2009-03-13 Thread Gregory Stark
Robert Haas robertmh...@gmail.com writes:

 On Fri, Mar 13, 2009 at 10:06 PM, Tom Lane t...@sss.pgh.pa.us wrote:

 I assume you meant effective_io_concurrency.  We'd still need a special
 case because the default is currently hard-wired at 1, not 0, if
 configure thinks the function exists.  Also there's a posix_fadvise call
 in xlog.c that that parameter doesn't control anyhow.

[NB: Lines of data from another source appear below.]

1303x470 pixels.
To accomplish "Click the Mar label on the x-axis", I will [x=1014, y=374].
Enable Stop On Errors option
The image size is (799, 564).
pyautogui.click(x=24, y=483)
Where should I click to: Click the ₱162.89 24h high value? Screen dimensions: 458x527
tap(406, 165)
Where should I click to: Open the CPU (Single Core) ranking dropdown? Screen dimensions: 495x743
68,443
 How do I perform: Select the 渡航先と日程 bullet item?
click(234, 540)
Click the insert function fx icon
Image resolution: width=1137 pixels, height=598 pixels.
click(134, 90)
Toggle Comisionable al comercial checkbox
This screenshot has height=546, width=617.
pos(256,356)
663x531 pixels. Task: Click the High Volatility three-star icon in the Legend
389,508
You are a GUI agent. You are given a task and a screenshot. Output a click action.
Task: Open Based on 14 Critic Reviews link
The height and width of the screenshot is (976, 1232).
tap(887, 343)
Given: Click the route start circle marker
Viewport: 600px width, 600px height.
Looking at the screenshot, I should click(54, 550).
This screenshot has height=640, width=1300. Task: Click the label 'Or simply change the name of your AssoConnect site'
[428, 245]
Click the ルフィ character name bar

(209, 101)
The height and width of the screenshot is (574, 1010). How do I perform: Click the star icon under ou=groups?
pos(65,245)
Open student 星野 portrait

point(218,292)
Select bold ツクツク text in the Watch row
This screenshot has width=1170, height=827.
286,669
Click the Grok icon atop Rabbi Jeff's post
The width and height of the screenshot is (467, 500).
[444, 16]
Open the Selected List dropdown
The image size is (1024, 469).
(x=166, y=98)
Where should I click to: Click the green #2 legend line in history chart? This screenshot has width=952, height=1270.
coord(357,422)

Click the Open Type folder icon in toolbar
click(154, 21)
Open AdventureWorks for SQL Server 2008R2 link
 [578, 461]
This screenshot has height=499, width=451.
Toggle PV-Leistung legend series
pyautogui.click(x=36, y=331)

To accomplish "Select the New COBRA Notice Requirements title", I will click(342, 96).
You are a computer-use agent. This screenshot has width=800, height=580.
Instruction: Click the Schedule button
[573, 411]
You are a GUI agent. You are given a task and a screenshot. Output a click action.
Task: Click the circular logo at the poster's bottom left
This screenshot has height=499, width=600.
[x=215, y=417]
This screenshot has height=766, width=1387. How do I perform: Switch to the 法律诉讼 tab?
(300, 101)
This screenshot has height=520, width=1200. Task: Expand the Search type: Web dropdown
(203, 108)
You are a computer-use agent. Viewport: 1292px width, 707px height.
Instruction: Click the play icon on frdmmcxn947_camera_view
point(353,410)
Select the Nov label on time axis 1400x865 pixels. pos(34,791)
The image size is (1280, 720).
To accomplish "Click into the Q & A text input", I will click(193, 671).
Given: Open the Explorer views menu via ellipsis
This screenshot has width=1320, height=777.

 I think 1 should mean no prefetching, rather than 0.  If the number of
 concurrent I/O requests was 0, that would mean you couldn't perform
 any I/O at all.

That is actually how I had intended it but apparently I messed it up at some
point such that later patches were doing some prefetching at 1 and there was
no way to disable it. When Tom reviewed it he corrected the inability to
disable prefetching by making 0 disable prefetching.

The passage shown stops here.